Đào rushed back to the spare room and the embroidered top. In her haste to get to the phone earlier, she had dropped the orange top on the floor, and now the sleeve was wet, deepening the colour of the fabric and embroidery.
It reminded her of a holiday at the end of school, before she was about to be married. She had felt so womanly as she stood with her girlhood friends on the beach. They were wading out from the shore, to look at the mussels growing under the pier, laughing, and taking in the coastal air at Vũng Tàu.
She knew for certain now that she did not bring it with her on the boat journey over. The embroidered top had come from Vietnam. That style and workmanship did not exist here. Đào wondered how she had kept it for so long, it would have been after Vũng Tàu, then over twenty years of marriage, then her escape from her homeland as it descended into social and economic chaos.
She discovered other impossible things in her over-cluttered house:
children’s socks, her red wedding áo dài, her dead husband’s glasses. Things she did not bring with her to Australia. It was as though they had floated up to the surface from forgotten crevices deep below. Somehow, time had returned to the beginning, as though the past and the present had been shipwrecked against one another.
Seeing these objects made Đào realise more keenly how she had been reduced. All the things in her house, collected and cluttered together with all of her concentration and effort, had no story or meaning to her. The furniture, the modern appliances, the boxes of clean good scrap fabric, the plastic containers – all evoked nothing inside her.
She looked for Sinh amongst the impossible objects. For any clue about Sinh’s whereabouts here in Australia.
Nothing.
Horrified, Đào decided to incinerate her objects. Despite the pain this separation caused, she hoped that if she returned the impossible things to the past then Sinh could be found.
Trung
“Where is grandma?”
“She’s out in the backyard,” Tuyết answered.
“It is very cold for grandma to be outside,” Trung said.
“She’s keeping warm by the fire.”
“The fire? What fire?” Trung repeated.
“Grandma is burning her clothes in the steel drum. She poured some smelly water onto the clothes, and I wanted to come out and watch but she yelled at me, and made me to go back inside, but I watched the clothes floating up to the sky as smoke, and then the phone rang, and I ran to pick it up, and it was you, and now we are talking,” his daughter relayed.
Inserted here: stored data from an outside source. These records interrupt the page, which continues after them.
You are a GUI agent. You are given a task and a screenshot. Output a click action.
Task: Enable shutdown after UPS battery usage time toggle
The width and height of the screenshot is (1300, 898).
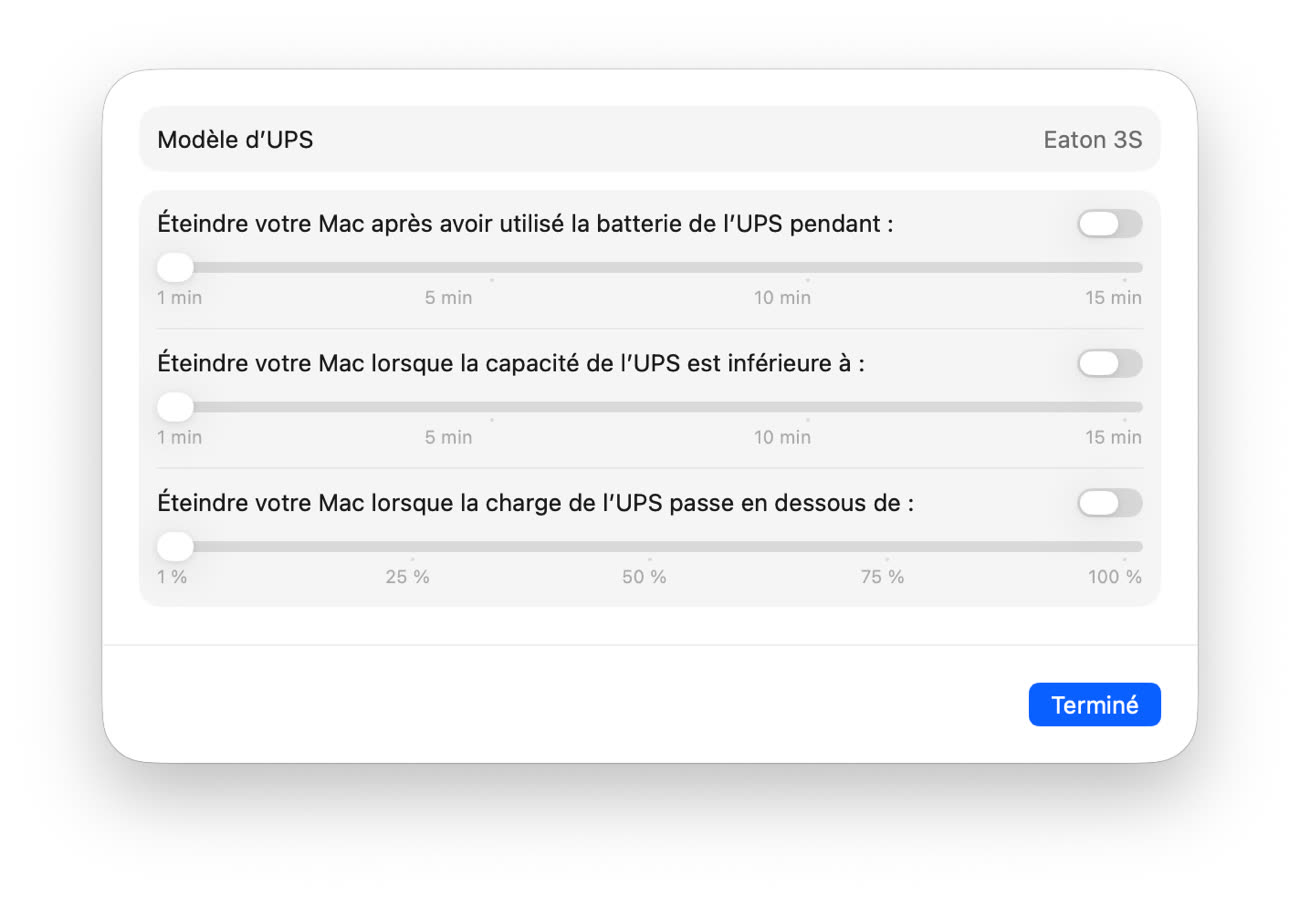(1109, 224)
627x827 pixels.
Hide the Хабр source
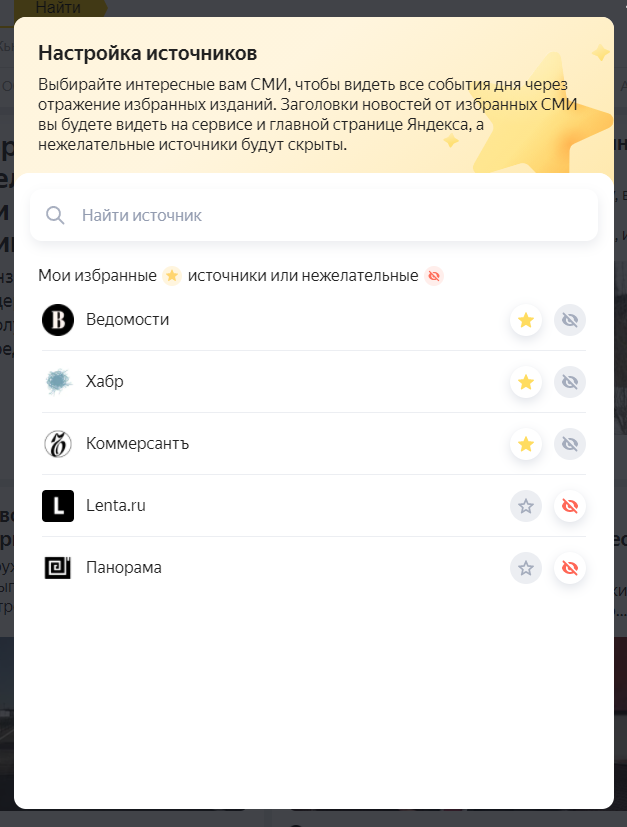570,382
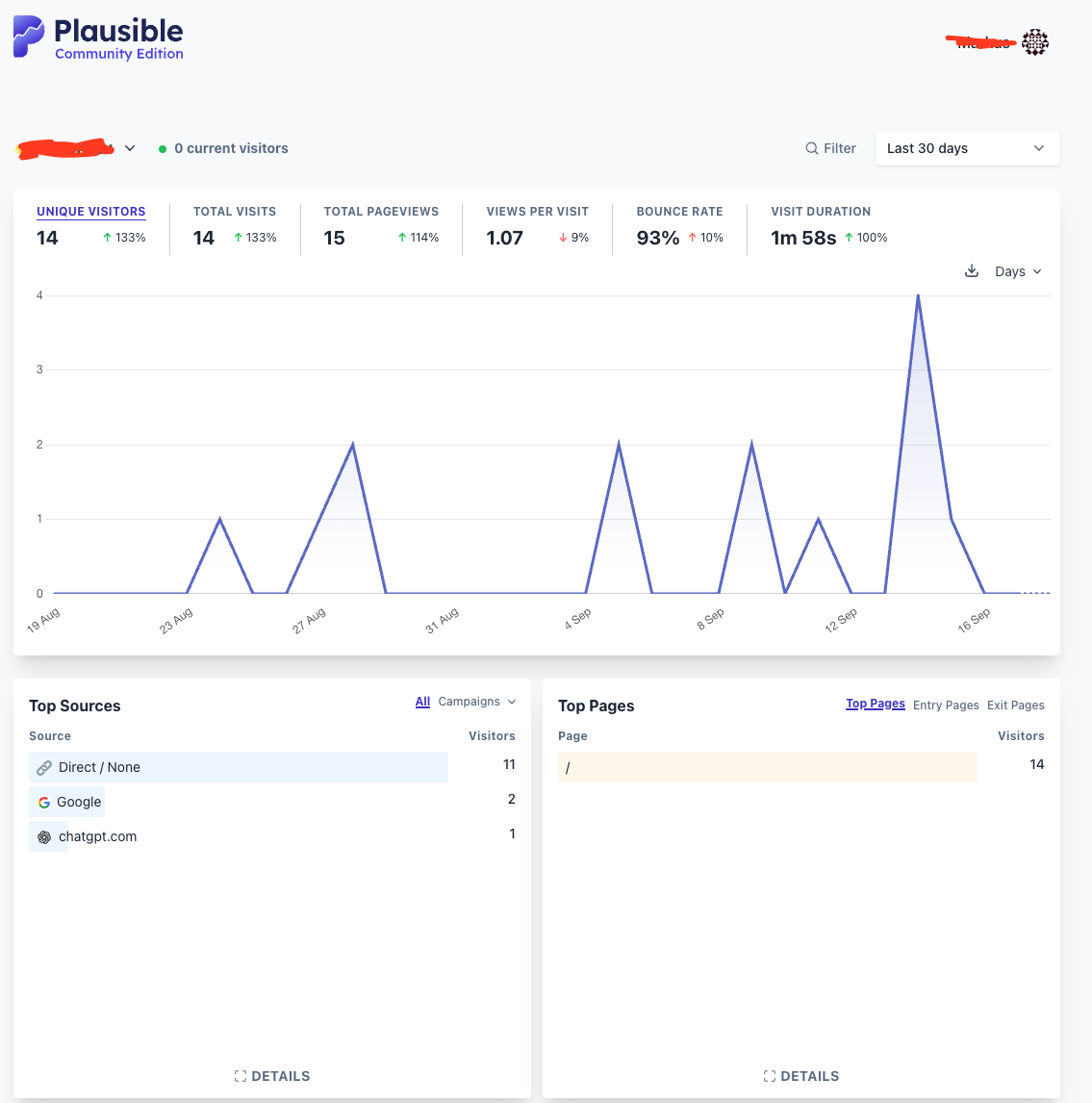Screen dimensions: 1092x1103
Task: Open the Last 30 days date picker
Action: click(967, 148)
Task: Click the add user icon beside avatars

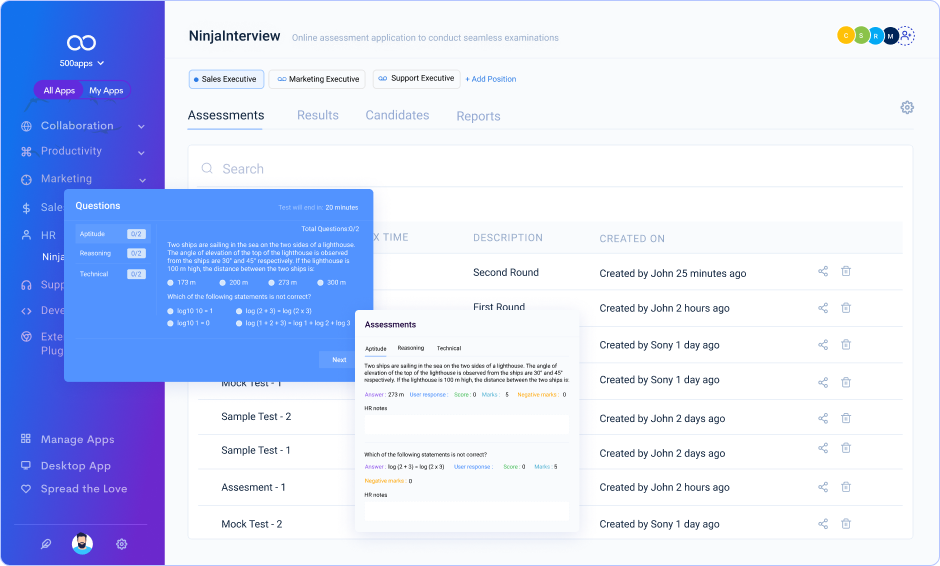Action: click(x=906, y=36)
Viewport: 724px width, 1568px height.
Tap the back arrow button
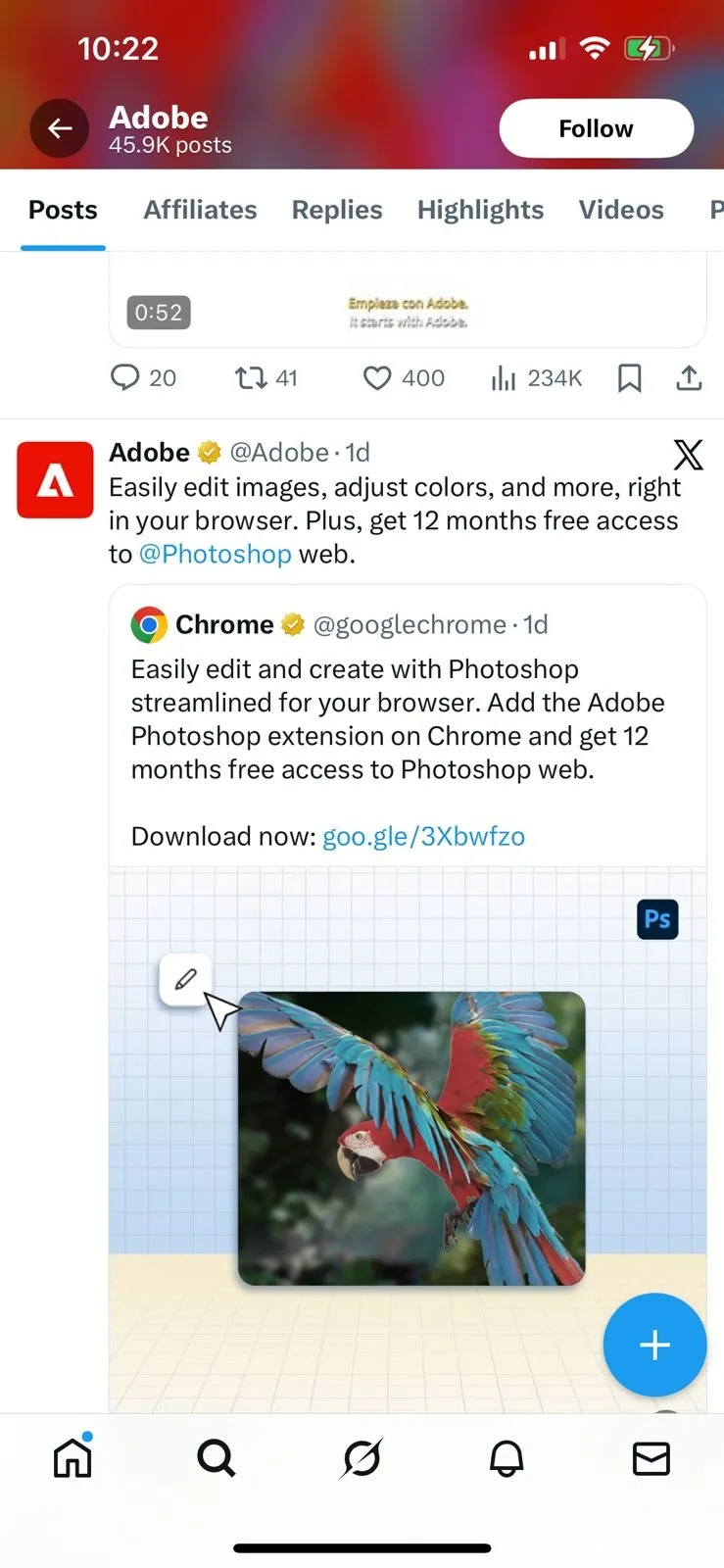click(x=60, y=128)
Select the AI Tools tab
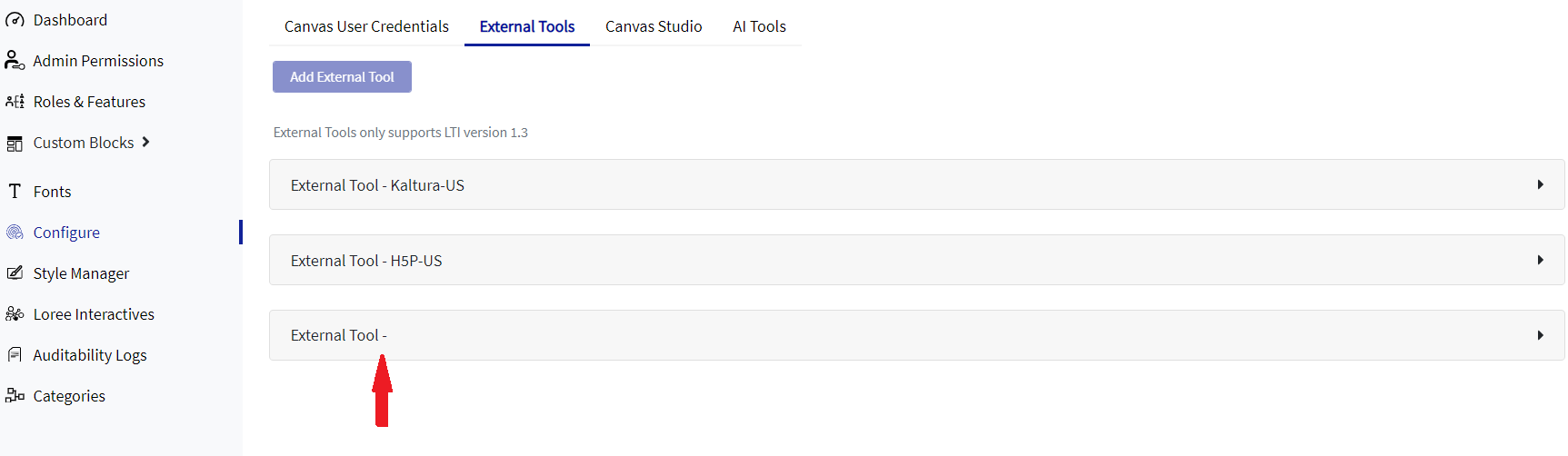 pyautogui.click(x=759, y=27)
Trung glanced along the cord of the public phone.
“Hurry and get grandma to come to the phone,” he told his daughter.
He could hear the creaking of the door, and a slice of traffic rumbling, as he waited for his mother to come in from the backyard.
“Sao?” his mother answered, as though phone calls were charged by the word.
“What are you doing? I am not going to let my daughter visit if there are fleas or lice there,” he said quickly.
“No, it has nothing to do with Tuyết,” then his mother’s voice became distant, “I’m only destroying what should not be here.”
Trung did not know what this meant, but pictured her house full of the junk she’d accumulated since they arrived. He had borne her disappointment in him for so long, that he did not even know who she was when she turned her attention elsewhere.